Personally, I am sick of all who are demanding that they have the power to dictate to the country and to the President…and their ingratitude to this President is astounding to me.
patrick neid
June 4th, 2007 at 12:30 pm
5well, it appears some of us are falling into the “statistics don’t lie, people do”.
while most polls show that americans support this bill stating it as such is lying by telling half truths. what 72% of all americans said was that this bill or any other did not have their support unless the border was completely secured before consideration of said bills. they were very clear upon further questioning that they were not talking about “triggers”. they meant the entire border was sealed to the naked eye, ie fencing of some sort before proceeding. not the wink and nod triggers of all prior bill dating from 1965. we are in this horrible situation because politicians simply refuse to close the border. how anyone of more than a double digit IQ would believe that this bill would close the border as written is delusional.

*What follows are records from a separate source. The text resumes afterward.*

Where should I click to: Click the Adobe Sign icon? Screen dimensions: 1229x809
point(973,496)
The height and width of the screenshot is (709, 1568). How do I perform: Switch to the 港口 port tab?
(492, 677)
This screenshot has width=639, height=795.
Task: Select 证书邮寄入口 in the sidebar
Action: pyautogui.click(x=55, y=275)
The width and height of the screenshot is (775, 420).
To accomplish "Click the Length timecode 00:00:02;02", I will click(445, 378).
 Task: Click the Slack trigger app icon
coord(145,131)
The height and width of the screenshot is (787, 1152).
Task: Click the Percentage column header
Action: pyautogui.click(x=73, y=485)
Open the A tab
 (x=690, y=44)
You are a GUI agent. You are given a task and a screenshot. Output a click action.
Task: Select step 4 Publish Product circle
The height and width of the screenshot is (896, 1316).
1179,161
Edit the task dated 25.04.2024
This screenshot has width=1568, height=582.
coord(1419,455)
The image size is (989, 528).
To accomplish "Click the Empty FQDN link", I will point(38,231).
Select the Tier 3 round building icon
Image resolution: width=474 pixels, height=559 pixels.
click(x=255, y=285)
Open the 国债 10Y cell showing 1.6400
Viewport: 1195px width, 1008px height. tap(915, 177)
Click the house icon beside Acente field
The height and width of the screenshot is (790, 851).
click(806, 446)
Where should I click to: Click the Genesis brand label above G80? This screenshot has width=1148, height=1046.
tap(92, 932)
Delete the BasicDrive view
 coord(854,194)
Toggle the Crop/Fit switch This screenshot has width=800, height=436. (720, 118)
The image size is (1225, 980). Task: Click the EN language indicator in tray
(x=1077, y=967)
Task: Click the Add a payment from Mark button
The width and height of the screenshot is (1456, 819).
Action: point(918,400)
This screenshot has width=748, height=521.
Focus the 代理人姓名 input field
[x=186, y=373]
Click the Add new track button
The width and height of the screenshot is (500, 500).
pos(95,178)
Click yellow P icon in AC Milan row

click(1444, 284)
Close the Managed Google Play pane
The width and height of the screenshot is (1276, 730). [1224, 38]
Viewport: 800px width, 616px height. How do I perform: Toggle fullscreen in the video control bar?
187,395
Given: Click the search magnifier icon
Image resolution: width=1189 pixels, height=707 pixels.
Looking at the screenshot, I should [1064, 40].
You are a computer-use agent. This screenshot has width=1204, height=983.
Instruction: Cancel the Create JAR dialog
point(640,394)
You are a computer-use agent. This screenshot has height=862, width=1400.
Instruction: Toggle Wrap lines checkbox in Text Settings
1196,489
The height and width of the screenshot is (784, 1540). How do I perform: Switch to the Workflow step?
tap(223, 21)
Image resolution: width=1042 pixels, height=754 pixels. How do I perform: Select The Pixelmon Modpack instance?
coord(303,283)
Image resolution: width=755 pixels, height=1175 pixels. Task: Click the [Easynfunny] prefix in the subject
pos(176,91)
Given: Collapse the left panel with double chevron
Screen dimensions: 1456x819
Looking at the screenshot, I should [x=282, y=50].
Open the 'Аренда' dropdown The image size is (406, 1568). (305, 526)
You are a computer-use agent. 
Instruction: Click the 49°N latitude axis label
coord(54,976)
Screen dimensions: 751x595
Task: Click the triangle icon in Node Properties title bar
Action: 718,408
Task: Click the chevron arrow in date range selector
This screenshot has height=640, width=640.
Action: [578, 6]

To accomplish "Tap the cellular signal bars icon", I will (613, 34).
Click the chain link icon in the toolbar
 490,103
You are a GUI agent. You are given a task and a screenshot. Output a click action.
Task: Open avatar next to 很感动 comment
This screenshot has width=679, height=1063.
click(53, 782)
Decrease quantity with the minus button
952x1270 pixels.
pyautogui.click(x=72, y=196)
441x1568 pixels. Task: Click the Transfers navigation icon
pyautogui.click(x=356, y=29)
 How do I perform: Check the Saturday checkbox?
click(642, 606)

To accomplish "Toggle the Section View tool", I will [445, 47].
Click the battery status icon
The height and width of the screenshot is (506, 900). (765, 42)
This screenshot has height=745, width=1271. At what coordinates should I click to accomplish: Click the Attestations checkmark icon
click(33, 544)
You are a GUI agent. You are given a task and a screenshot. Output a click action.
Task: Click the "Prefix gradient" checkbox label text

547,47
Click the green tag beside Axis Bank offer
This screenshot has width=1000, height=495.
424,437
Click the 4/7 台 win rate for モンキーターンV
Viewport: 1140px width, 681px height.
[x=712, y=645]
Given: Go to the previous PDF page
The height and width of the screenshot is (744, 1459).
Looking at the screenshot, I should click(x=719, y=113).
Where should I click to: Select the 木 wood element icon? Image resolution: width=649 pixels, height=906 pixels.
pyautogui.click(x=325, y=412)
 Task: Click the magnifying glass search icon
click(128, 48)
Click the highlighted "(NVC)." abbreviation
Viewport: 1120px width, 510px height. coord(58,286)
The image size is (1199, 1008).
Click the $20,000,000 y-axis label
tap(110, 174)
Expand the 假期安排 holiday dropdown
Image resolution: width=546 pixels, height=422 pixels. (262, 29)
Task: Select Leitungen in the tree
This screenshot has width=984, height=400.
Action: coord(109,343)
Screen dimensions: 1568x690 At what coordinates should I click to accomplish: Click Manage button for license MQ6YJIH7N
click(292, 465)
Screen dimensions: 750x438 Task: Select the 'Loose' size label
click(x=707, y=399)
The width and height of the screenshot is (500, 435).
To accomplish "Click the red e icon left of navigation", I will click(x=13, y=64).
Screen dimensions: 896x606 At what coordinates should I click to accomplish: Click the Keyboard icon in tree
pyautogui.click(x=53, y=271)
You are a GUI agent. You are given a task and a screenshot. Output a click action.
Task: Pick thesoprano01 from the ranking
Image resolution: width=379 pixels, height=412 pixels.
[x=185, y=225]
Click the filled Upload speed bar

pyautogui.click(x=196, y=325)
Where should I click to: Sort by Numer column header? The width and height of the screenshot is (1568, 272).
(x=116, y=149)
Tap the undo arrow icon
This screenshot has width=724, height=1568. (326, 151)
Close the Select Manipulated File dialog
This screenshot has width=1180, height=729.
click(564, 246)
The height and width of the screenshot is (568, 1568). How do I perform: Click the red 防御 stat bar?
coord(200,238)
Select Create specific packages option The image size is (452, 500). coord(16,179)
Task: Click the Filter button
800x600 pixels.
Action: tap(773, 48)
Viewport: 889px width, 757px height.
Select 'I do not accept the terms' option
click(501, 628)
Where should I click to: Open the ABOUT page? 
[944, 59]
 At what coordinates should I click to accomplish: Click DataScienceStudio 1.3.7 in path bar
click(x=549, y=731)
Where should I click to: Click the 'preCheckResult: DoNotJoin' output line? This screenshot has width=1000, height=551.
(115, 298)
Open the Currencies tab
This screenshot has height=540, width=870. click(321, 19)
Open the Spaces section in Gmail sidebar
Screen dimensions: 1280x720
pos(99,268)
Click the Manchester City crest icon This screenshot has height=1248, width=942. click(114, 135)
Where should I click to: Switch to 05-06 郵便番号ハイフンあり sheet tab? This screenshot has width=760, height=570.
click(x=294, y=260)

do you really want a/this bill to pass in a landslide?
—build a fence from stem to stern across the border grinding walk in illegal immigration to a halt.
—americans would then pass virtually any bill written as long as they know the “swarm” is over, once and for all.
all this other jib jab is excuse making and BS. the majority of americans are against this bill, not because of how it is written, but because they know from 40 years of experience the border enforcement issues will never be addressed.